The World Bank revised its economic growth forecast for India again. It is the second time that it has revised the forecast for the fiscal year 2022-23. It is projected at 7.5 percent from 8 percent.
In April it was cut down to 8 percent from 8.7 percent and now is further trimmed to 7.5 percent. The key reasons stated are increasing inflation, supply chain disruption, and geopolitical tensions. The previous year’s growth rate was around 6.6 percent. It also involves the economic effect due to the global pandemic. Moreover, the global growth rate has slowed down and is expected at 2.9 percent. In the previous year, it was 5.7 percent. In 2023-24 it is expected to further decline to 7.1 percent.

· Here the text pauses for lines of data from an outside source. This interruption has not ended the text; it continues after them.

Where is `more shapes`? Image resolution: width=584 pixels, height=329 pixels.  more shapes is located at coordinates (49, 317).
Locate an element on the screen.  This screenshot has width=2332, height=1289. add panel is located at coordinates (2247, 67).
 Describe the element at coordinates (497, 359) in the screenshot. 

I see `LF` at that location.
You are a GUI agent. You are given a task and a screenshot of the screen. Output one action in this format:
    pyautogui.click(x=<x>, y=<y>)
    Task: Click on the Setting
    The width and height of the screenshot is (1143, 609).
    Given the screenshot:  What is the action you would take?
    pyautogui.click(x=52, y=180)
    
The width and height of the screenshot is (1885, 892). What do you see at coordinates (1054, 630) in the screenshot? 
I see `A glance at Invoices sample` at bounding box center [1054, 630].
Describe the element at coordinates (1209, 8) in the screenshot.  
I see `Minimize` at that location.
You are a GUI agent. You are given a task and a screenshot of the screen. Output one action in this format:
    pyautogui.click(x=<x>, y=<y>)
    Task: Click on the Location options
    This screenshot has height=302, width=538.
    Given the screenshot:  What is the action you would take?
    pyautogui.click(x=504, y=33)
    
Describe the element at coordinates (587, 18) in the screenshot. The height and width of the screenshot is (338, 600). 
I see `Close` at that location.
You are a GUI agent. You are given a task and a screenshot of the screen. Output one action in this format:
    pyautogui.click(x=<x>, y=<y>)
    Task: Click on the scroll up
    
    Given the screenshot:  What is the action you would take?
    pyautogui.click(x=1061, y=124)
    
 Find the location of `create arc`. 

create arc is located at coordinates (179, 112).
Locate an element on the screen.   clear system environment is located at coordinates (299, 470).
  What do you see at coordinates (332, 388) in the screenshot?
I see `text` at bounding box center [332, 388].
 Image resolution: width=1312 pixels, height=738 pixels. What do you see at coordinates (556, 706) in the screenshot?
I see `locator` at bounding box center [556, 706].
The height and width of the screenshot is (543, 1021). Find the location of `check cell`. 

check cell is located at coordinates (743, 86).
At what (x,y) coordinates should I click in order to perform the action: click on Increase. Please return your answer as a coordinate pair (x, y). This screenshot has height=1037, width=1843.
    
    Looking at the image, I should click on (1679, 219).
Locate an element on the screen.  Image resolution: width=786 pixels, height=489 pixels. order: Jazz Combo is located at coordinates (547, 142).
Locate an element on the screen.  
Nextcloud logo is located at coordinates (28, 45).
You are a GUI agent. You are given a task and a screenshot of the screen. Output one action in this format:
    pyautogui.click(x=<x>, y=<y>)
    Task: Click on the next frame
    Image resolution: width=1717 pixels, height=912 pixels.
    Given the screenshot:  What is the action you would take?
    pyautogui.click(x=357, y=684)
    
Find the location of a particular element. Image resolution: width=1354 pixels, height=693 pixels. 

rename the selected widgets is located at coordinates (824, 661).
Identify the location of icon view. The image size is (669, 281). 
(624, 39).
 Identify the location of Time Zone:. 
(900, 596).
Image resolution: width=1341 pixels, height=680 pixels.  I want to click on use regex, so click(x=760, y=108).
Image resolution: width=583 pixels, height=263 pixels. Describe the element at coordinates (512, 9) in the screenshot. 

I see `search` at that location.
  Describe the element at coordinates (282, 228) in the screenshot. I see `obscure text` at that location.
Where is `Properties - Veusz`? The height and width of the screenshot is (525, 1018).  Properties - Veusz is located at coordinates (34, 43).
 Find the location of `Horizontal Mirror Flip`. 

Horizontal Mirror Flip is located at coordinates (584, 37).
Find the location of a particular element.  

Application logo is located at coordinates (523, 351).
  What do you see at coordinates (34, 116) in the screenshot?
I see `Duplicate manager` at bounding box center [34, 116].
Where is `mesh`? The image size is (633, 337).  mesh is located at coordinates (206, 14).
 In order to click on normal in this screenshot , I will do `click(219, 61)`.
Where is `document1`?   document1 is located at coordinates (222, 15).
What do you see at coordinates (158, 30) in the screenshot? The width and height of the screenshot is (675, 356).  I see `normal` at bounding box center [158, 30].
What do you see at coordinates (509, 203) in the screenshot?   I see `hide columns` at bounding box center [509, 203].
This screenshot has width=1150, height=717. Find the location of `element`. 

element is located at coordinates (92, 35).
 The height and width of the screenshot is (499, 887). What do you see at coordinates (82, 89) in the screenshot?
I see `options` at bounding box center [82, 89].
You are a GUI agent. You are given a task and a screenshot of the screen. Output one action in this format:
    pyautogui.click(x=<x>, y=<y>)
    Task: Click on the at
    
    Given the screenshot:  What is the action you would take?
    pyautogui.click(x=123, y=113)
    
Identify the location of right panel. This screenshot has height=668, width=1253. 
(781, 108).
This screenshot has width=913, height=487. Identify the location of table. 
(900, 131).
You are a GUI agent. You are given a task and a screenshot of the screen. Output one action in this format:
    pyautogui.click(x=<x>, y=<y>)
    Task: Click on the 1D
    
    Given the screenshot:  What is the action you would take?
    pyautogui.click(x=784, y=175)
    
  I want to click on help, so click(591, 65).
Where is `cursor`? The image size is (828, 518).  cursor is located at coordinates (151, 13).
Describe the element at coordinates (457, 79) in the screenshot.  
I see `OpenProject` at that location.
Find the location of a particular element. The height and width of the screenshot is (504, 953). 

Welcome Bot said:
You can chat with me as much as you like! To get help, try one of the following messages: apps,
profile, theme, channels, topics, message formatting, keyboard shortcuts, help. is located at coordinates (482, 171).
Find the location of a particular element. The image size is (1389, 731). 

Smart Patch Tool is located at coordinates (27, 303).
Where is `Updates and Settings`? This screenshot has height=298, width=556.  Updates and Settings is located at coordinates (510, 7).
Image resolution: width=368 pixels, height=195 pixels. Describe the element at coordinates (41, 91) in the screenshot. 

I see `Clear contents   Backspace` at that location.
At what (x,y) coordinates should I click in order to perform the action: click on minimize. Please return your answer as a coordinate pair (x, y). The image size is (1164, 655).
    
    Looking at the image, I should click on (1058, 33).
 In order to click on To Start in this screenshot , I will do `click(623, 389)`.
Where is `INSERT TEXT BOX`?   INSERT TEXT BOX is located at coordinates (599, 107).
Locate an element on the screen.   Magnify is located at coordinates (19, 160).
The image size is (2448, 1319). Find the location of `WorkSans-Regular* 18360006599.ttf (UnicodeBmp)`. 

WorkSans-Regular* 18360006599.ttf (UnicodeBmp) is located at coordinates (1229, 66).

The economic growth rate is defined as the percentage change in the value of goods and services produced in a country in a specific period. It is a quantitative measure. It measures a country’s economic health over time. The key elements in a country’s economic growth are; population, employment, resources available, labor, technology, total production, consumption, etc. World Bank has stated the key elements that are affecting the current economic growth rate as; increasing inflation, supply chain disruptions, geopolitical tensions, and offset a recovery in the service sector post-pandemic.
The World Bank stated that the growth can be increased with foreign investments in the private sector supported by the government. The forecast revealed a decline of 1.2 percent since January. It was also observed that economic growth suddenly slowed after a short covid wave in January 2022. The rising prices of fuel and other food items have resulted in increased inflation overall. Due to this, the S&P global ratings cut India’s growth rate to 7.3 from 7.8.
Post-pandemic economic growth had taken a hit but it had seen a slow recovery. With the current inflation and the Ukraine war, there have been adverse effects. The recovery from these global and political impacts will take time but the country is still taking necessary action to stay in control.